Upper gastrointestinal study revealing a dilated duodenum with contrast refluxing back into the stomach (a) and beaking of contrast in the third portion of the duodenum (b).

Pre-dilation image of the first duodenal web found in the proximal fourth portion of the duodenum (a) followed by post-dilation (b).

Pre- (a) and post-dilation (b) images of the second duodenal web found in the distal fourth portion of the duodenum.
Discussion
Although multiple case reports of patients with a duodenal web in the setting of a concomitant obstructive disease such as malrotation 2 or duodenal stenosis 5 have been noted, these are typically managed with surgery. There is a growing body of literature that suggests that these areas of stenosis can be managed safely and effectively with endoscopic dilation.6-9 Compared to these previous works, our case, to our knowledge, is the first in the literature to describe a double duodenal web managed entirely by a endoscopic intervention without surgery, the use of electrocautery, or the need for repeat endoscopic dilations. Historically, surgery is the cornerstone of therapy for symptomatic duodenal webs. However, this approach allowed for the amelioration of this patient’s disease without the need for laparotomy or laparoscopy in contrast to the management of most duodenal webs.

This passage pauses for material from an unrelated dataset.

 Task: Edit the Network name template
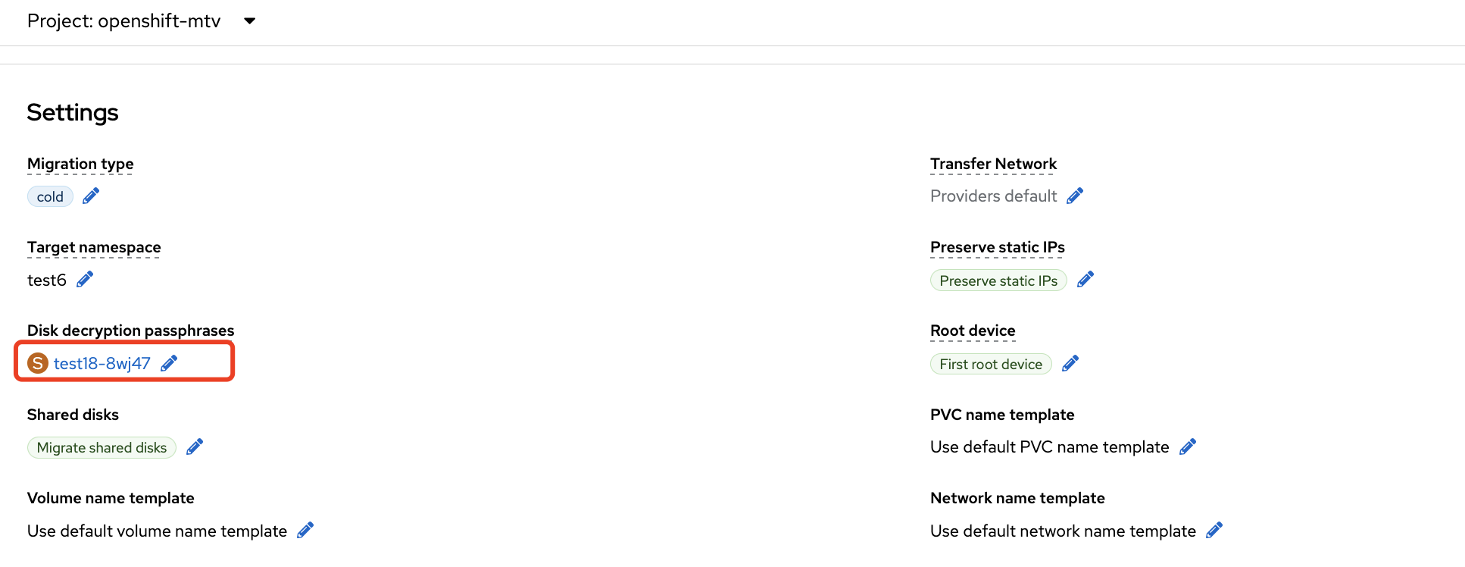(x=1214, y=531)
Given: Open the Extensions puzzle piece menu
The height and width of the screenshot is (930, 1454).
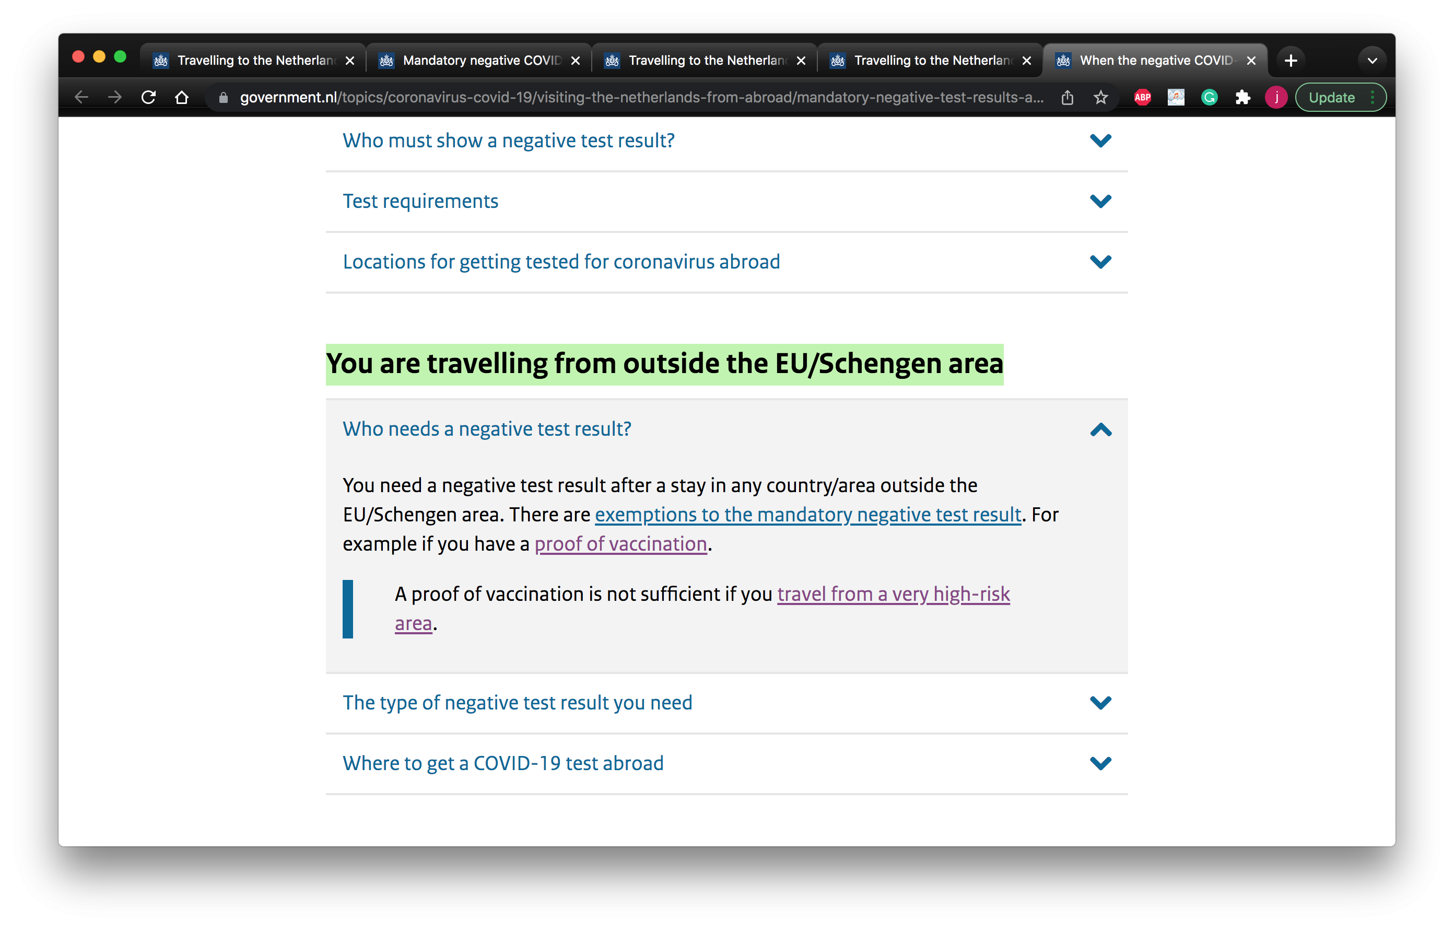Looking at the screenshot, I should [x=1242, y=97].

Typical management often includes diagnostic laparoscopy or open laparotomy with duodenoduodenostomy or duodenotomy with excision of the duodenal web.10,11 Complications of these more invasive methods can include anastomotic leak and stenosis with open procedures, resulting in longer hospitalization, patient recovery time, and greater resource utilization. 12 Endoscopic management in our patient’s case avoided the morbidity and complication profile associated with surgical resection of duodenal webs. However, there are limitations in performing a successful endoscopic recanalization of a duodenal web using this technique. The size of the child is important to consideration as children under 5 kg will likely be precluded from endoscopic management due to inability for a child of that size to tolerate an adult endoscope. 13 A completely occlusive web would not be amenable to an endoscopic intervention alone due to the inability to pass a guidewire and safely navigate the balloon into position.

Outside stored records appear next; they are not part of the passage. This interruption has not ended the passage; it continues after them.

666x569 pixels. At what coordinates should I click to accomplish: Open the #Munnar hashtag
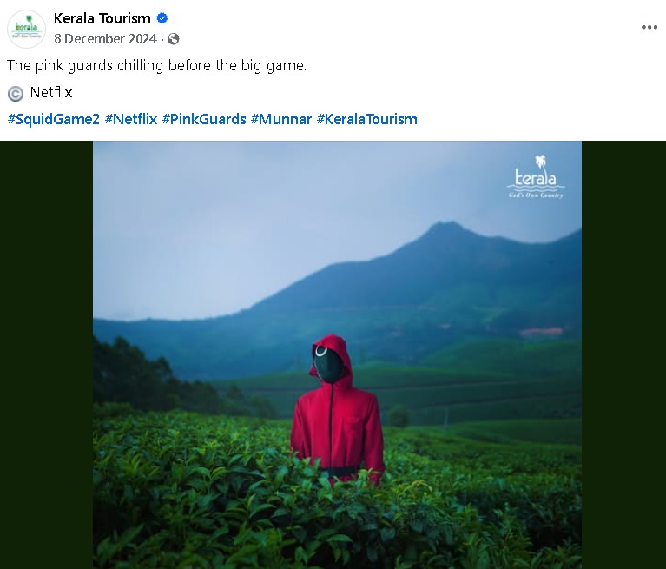pyautogui.click(x=281, y=119)
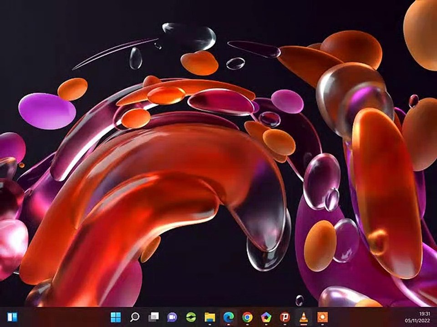Open the Windows Start menu

point(116,317)
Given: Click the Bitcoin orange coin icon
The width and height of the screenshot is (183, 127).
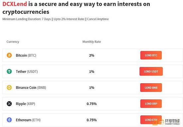Looking at the screenshot, I should click(9, 55).
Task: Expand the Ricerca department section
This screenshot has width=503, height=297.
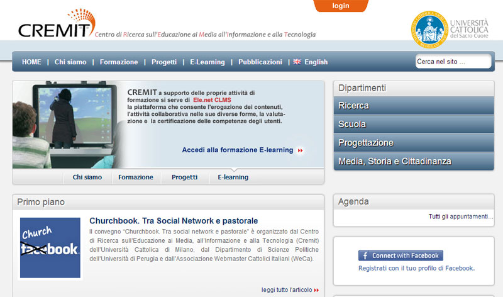Action: 414,106
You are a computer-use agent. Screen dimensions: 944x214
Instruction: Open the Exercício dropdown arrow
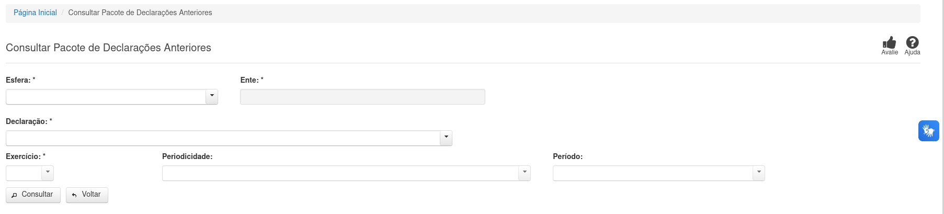[48, 173]
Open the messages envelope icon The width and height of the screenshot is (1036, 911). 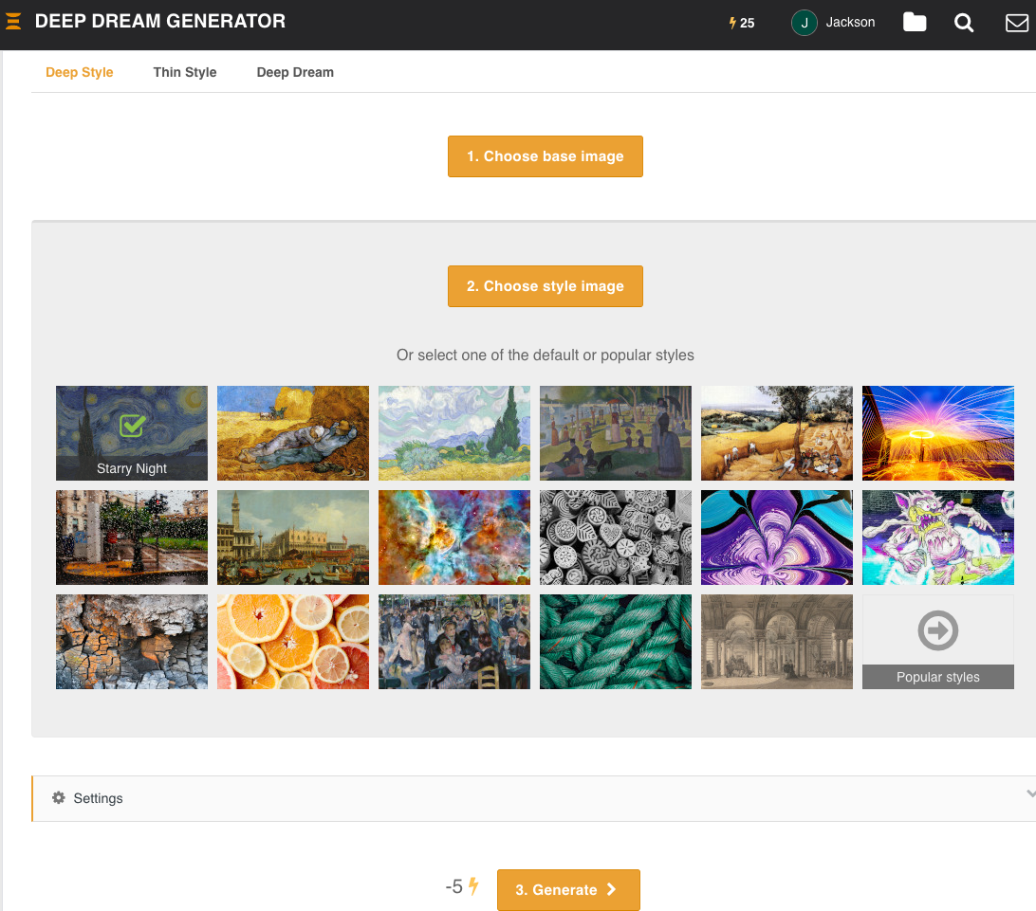tap(1016, 23)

Anatomical considerations are also a concern, where duodenal webs located more distally or near the ligament of Treitz may create challenges to safely navigate the scope into position. Additionally, the use of biopsy forceps or endoscopic sphincterotome with electrocautery increases the risk of duodenal perforation or treatment failure, particularly in patients who have failed initial endoscopic management and require repeat dilations. 9 Still, in carefully selected patients this may be an ideal adjunct for addressing excess tissue not addressed during dilation and endoscopic management may lead to a decreased risk of adhesive small bowel obstructions in the future.9,14 Furthermore, endoscopic management precludes the risk of anastomotic leaks associated with bowel resection and anastomosis. 14 To our knowledge, this is the first report of multiple duodenal webs in an infant treated by a solely endoscopic approach. Duodenal webs may be rare; however, future studies to evaluate the safety and efficacy of endoscopic management of duodenal webs compared to laparoscopic and open web excision may be considered if feasible.
Conclusion
This case represents a rare presentation of a double duodenal web. A high level of suspicion is important to identify patients appropriate for initial endoscopy instead of diagnostic laparoscopy. Careful review of salient imaging and clinical presentation will assist in identifying these patients given that patients who initially or inconsistently tolerate feeds are more likely to have a duodenal web instead of an atresia. Lastly, surgery remains a mainstay of treatment for intestinal obstructions, and an inability to address the obstruction endoscopically may require conversion to laparoscopy or laparotomy if necessary. This report demonstrates the safety and effectiveness of rare presentation of a double duodenal web managed endoscopically.